• **Aufgabenstellung**:
Wie geht der Textausschnitt über die Mediengruppe Doshd nach seinem letzten Satz weiter? Schreibe die Fortsetzung.

• **Textausschnitt**:

Die Mediengruppe Doshd: Internet-TV, Radio und eine Website. Und ein weiterer unabhängiger Hörfunksender

Hier geht es um unabhängige Medien, die sich in einem Konzernverbund befinden: Doshd als kleine Mediengruppe mit dem Internetsender Doschd TV, der Website slon.ru und der Radiostation Silver Rain. Auf der anderen Seite: Echo Moskwy, das zum staatlichen Medienkonzern Gazprom Media gehört, aber trotzdem unabhängig agieren kann.


Doschd TV (Дождь / TV Rain): 

TV und Web: RU


Begonnen hatte alles 1995 mit einem kleinen Hörfunksender, der sich schnell großer Beliebtheit erfreute: Serebrjany Doschd (Серебряный дождь), Englisch: Silver Rain. Die Gründerin: Natalija SINDEJEWA.

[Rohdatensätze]
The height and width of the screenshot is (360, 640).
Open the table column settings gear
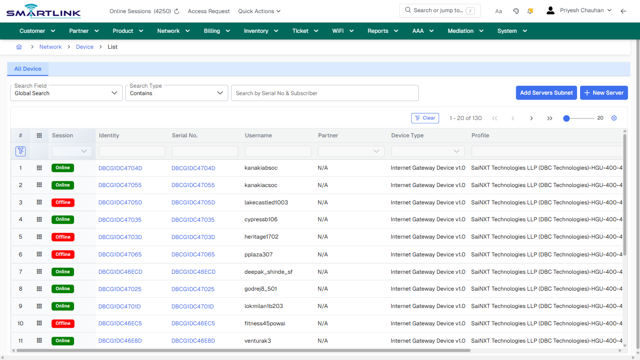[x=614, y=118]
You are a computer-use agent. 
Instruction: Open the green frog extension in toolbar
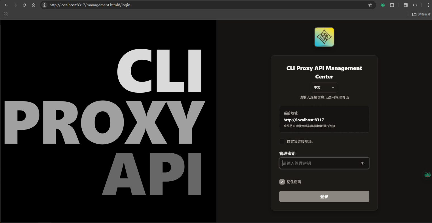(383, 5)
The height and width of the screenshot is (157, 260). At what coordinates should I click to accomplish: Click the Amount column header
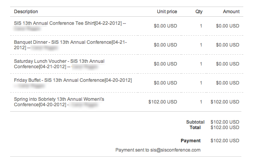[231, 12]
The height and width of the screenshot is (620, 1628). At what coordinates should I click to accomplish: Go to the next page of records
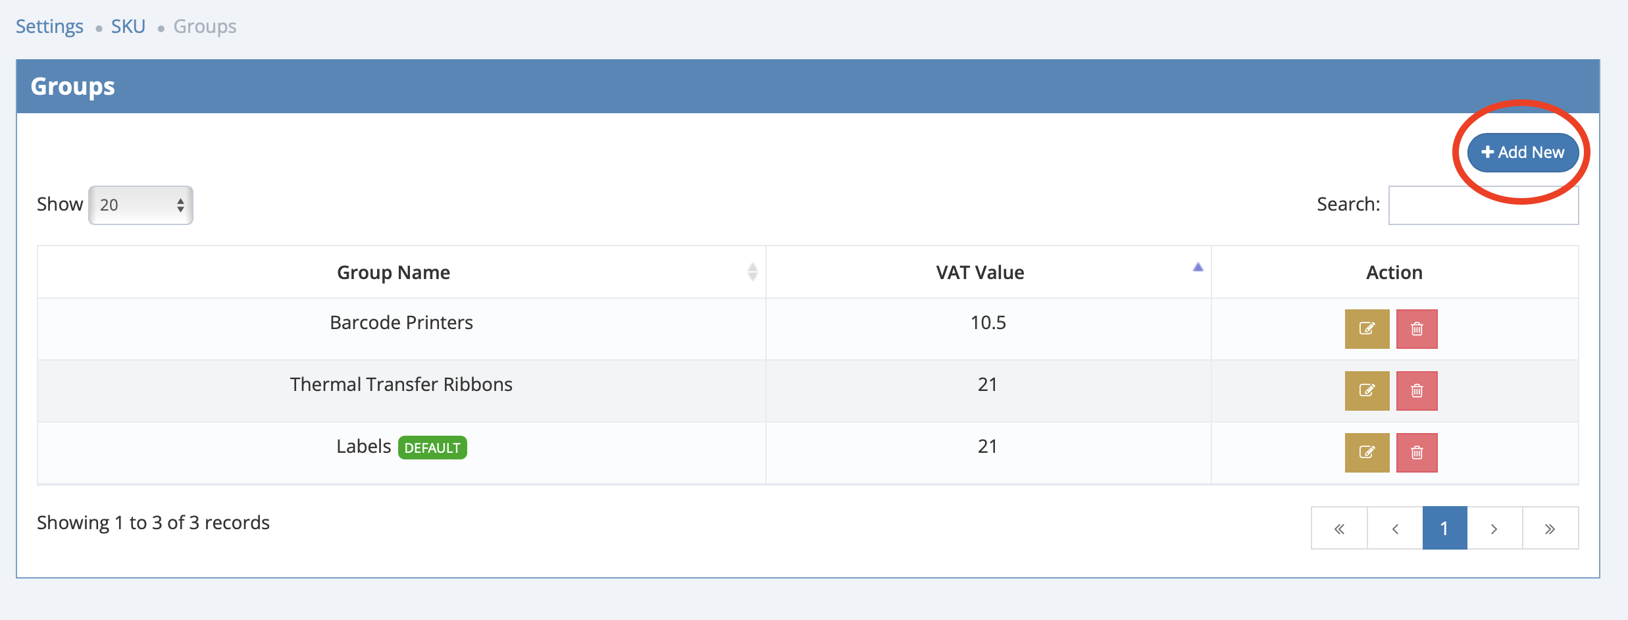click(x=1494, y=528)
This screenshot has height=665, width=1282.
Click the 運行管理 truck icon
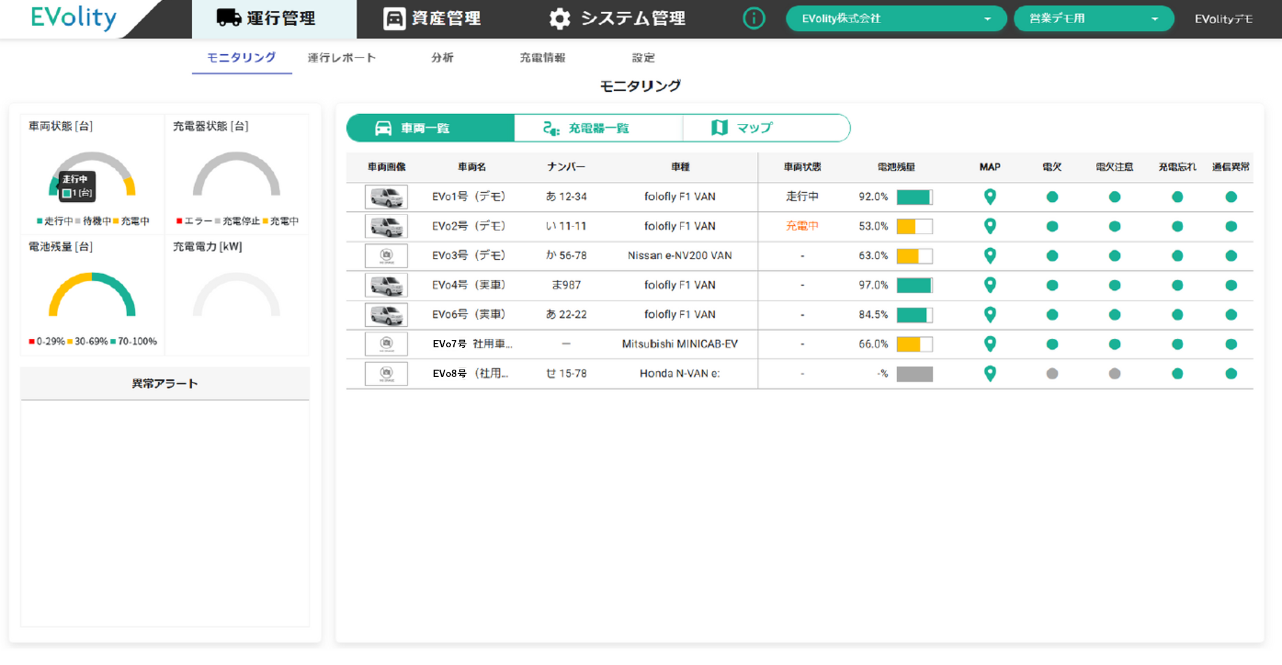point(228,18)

--

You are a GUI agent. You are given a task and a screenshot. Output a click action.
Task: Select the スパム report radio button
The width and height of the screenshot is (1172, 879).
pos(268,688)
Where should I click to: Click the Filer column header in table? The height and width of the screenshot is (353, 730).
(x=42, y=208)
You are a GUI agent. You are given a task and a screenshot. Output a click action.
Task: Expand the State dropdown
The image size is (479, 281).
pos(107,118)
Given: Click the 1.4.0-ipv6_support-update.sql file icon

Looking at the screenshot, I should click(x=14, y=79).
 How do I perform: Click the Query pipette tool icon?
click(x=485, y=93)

• **Ergebnis der Aufgabe**:
2010 dann die Gründung eines Fernsehsenders. Das Konzept der Unternehmerin und Journalistin SINDEJEWA: eijn aktuelles Programm mit News, Kunst und Kultur, Unterhaltung und Humor, Experimente, Diskussionen, aber alles

  • abgestimmt auf ein Internetaffines Publikum, das zur kritischen Mittelschicht gehört
  • viele Live-Sendungen, die nicht so aufwendig, sprich teuer sind
  • Themen, die in den staatlich administrierten TV-Kanälen nicht vorkommen
  • und alles als Internet-Fernsehsender angelegt.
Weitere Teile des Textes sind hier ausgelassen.